– Сукин сын, – рявкнул Леклерк. – Почему не остановился?
– Он, видно, живет здесь рядом. Едет в Вест Энд. Так насчет легенды, – напомнил Эйвери.
– Вы поедете под вашим собственным именем. Не вижу в этом ничего особенного. Можете использовать ваш домашний адрес. Назовитесь издателем. В конце концов, вы были им когда‑то. Консул объяснит вам, что и как делать. О чем вы беспокоитесь?
– Ну, просто о деталях.
Выйдя из задумчивости, Леклерк улыбнулся.
– Я скажу вам кое‑что о легенде, это вам следует знать. Никогда без надобности ничего не рассказывайте. Никто от вас не ждет, что вы начнете распространяться о себе. Что, в конце концов, вы можете рассказать? Условия все подготовлены, консул получит наш телекс. Покажите паспорт и дальше, как говорится, играйте по слуху.
– Постараюсь, – сказал Эйвери.
– Вы справитесь, – с чувством сказал Леклерк, и они оба неуверенно ухмыльнулись.

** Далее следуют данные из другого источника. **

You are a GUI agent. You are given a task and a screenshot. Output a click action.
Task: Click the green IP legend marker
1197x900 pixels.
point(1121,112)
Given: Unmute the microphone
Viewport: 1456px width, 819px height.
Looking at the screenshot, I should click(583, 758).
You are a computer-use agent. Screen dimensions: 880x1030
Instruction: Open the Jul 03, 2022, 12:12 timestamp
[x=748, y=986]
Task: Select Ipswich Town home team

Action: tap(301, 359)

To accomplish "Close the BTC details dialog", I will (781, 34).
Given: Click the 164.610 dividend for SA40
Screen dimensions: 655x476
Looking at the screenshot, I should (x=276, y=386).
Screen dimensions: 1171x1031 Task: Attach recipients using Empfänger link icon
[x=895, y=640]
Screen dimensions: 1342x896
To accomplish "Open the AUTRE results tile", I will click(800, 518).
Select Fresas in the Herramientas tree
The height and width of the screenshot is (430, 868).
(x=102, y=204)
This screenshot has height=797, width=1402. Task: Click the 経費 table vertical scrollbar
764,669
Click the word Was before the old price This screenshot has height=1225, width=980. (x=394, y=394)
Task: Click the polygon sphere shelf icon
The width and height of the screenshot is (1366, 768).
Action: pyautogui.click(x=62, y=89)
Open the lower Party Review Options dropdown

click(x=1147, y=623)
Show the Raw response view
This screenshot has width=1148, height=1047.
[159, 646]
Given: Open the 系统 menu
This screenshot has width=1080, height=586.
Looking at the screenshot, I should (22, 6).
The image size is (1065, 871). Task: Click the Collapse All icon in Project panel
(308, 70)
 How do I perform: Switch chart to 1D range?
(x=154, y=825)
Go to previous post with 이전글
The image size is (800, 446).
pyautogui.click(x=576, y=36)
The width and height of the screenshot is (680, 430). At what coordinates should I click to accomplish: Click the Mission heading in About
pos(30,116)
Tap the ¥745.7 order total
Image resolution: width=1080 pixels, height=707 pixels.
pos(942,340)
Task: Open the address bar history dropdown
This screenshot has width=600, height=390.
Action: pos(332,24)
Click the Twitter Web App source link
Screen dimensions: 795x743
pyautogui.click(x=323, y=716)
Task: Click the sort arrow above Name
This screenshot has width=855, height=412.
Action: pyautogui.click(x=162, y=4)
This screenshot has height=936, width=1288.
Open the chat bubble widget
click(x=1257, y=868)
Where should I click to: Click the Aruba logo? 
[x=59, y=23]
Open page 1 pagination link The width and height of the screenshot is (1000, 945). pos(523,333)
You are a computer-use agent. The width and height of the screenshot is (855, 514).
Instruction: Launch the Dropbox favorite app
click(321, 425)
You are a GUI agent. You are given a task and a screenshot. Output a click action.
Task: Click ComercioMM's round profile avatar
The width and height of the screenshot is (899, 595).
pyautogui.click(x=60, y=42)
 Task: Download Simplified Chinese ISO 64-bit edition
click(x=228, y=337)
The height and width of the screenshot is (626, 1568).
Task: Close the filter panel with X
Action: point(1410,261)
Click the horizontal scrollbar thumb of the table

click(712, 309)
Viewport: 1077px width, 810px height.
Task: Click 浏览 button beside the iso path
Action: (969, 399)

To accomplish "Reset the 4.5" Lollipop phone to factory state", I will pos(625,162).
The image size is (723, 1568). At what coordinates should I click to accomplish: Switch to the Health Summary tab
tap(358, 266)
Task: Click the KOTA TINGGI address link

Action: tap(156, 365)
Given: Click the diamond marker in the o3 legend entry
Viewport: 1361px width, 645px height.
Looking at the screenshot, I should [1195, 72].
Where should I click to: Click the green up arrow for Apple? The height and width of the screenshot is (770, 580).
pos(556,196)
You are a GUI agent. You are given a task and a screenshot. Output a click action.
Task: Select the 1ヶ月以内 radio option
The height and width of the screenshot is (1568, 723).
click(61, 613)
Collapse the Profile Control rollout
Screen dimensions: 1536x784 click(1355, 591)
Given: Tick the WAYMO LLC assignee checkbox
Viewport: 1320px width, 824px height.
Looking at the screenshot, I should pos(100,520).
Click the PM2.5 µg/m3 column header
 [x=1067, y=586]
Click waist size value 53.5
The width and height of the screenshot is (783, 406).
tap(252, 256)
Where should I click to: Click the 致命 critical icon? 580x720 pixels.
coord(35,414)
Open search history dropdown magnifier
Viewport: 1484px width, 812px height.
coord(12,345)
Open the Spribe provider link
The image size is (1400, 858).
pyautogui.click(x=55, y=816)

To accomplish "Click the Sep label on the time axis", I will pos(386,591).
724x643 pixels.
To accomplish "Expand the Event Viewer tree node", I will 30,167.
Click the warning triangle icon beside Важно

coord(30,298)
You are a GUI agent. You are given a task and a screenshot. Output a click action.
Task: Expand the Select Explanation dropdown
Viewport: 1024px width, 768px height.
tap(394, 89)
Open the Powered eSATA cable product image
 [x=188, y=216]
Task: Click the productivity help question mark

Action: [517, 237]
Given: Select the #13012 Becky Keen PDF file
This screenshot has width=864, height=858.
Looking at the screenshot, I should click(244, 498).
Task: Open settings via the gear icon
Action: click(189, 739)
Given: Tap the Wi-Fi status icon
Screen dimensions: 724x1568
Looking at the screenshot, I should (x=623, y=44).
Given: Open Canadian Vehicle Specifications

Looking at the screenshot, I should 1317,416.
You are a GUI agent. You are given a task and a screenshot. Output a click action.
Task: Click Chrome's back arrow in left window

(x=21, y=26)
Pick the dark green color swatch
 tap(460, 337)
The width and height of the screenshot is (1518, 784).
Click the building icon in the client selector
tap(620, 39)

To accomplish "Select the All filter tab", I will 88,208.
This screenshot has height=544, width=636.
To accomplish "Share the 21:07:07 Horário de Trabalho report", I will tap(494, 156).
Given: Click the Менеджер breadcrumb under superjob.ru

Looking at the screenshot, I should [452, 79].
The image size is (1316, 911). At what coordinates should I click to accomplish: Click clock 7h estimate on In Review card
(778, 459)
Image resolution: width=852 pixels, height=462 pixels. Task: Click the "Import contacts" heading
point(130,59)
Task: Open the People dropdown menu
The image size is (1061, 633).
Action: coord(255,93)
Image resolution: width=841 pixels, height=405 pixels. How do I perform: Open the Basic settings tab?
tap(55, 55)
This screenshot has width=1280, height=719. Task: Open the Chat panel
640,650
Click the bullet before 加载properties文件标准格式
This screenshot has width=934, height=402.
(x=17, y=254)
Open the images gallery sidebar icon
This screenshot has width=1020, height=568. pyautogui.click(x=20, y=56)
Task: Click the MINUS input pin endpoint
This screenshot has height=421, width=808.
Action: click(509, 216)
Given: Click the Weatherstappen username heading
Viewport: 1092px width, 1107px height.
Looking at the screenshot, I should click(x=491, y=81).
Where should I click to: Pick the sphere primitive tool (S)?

– А сколько до города? – спросил Эйвери. – От аэропорта?
– Около трех миль. Он обслуживает главные лыжные курорты. Только Бог знает, что консул делает целыми днями.
– А до Хельсинки?
– Я уже сказал. Сто миль. Или больше.
Эйвери предложил поехать автобусом, но Леклерк не хотел стоять в очереди, и они продолжали ждать на углу. Он снова заговорил о государственных машинах.
– Ужасная нелепость, – сказал он. – В прежнее время у нас был целый автопарк, а теперь только два фургона, и Министерство финансов не разрешает платить водителям сверхурочные. Как в таких условиях я могу управлять Департаментом?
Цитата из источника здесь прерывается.